Defunct railway station in New Zealand

Aorangi railway station was a small station on the North Island Main Trunk in New Zealand.

The station was opened in 1878; and closed on 10 August 1959 for passengers and 2 November 1987 for goods traffic. There is now only a single line through the station site. Te Araroa long distance walkway passes the station site.

== History ==
By July 1876 the rails were in place, linking Palmerston North and Feilding, and ballasting was finished in September.
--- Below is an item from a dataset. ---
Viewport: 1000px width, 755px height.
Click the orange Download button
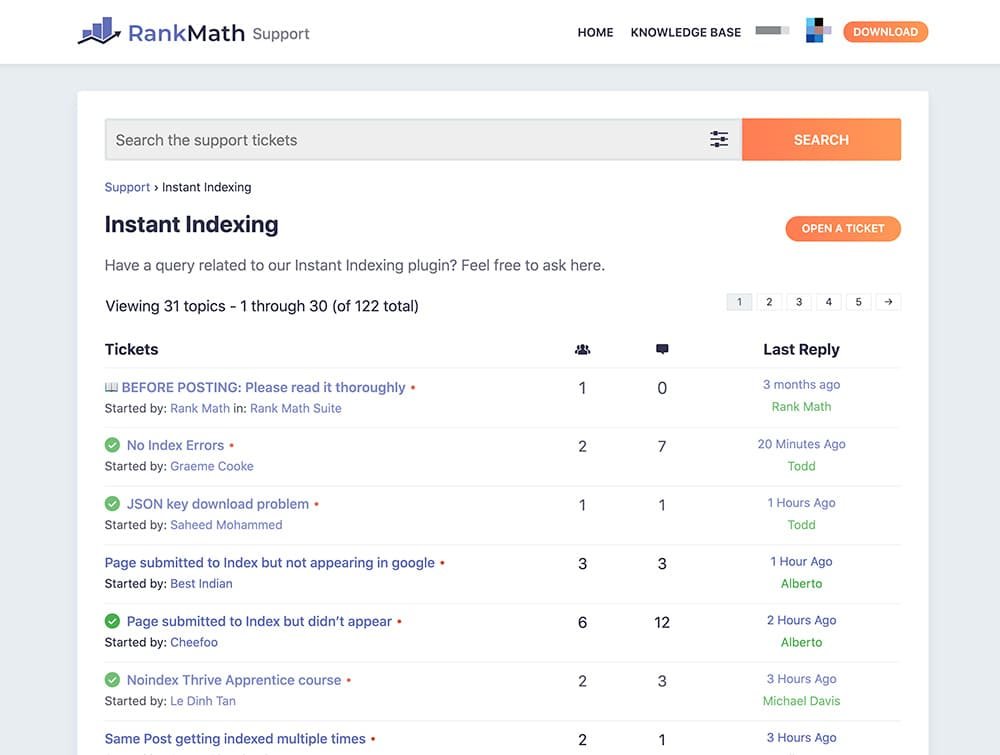pos(885,31)
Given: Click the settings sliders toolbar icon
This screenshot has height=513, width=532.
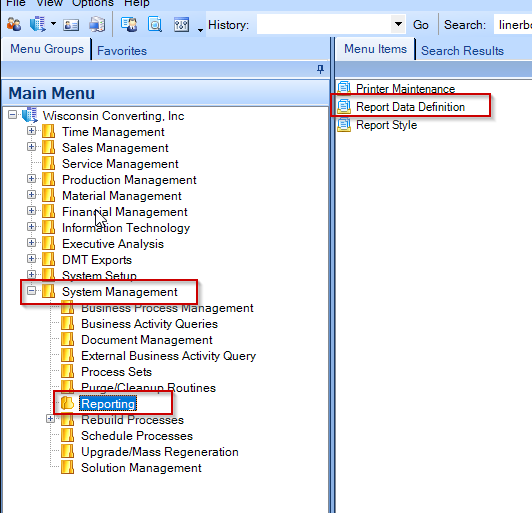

The formal opening of the railway was on 19 October 1876. Charles Bull had a sawmill at Aorangi until about 1886. It had a private siding 4 ch on the Feilding side of Aorangi from 1878, but there was a complaint about trains not stopping for passengers in 1883. By 1896 there was a shelter shed and passenger platform and also a cart approach by 1911.

By 1959 there was still a shelter, platform and Borthwicks' private siding, which was the only source of local rail traffic after closure of the station on 10 August 1959. A 1949 aerial photo seems to show a shelter, where the 1967 photo (to the right) shows a white mark at the foot of the photo. In 1989 there was still a passing loop and private siding.

== Aorangi Bridge ==
The railway crosses the Oroua River between Aorangi and Feilding on Aorangi Bridge, which was rebuilt in 1930-31, when the curve was eased from a radius of 14 ch to 20 ch. It has ten 20 ch 60 ft spans, with a total length of 183 m.

A footbridge over the river was built in 1883. The first road bridge opened on 21 March 1893. It was replaced by a ferro-concrete bridge in 1930.

The road and railway bridges were partly swept away in a flood on 17 April 1897.

== Freezing works ==
A siding for the Oroua Freezing works was put in during its construction in 1915. West Coast Meat & Produce Co Ltd had the works formally opened by Prime Minister, Bill Massey, on 17 April 1916. Later that year the company changed its name to Feilding Farmers’ Freezing Company Ltd. They sold the works to Thomas Borthwick and Sons (Australasia) Ltd in 1931, who had a small shunting locomotive at Aorangi from 1931 to 1973. Rail traffic was reduced in 1944 by allowing road haulage for up to 20 mi parallel with the railway. The works became part of AFFCO from May 1992, after re-building in September 1991. The works is no longer rail connected.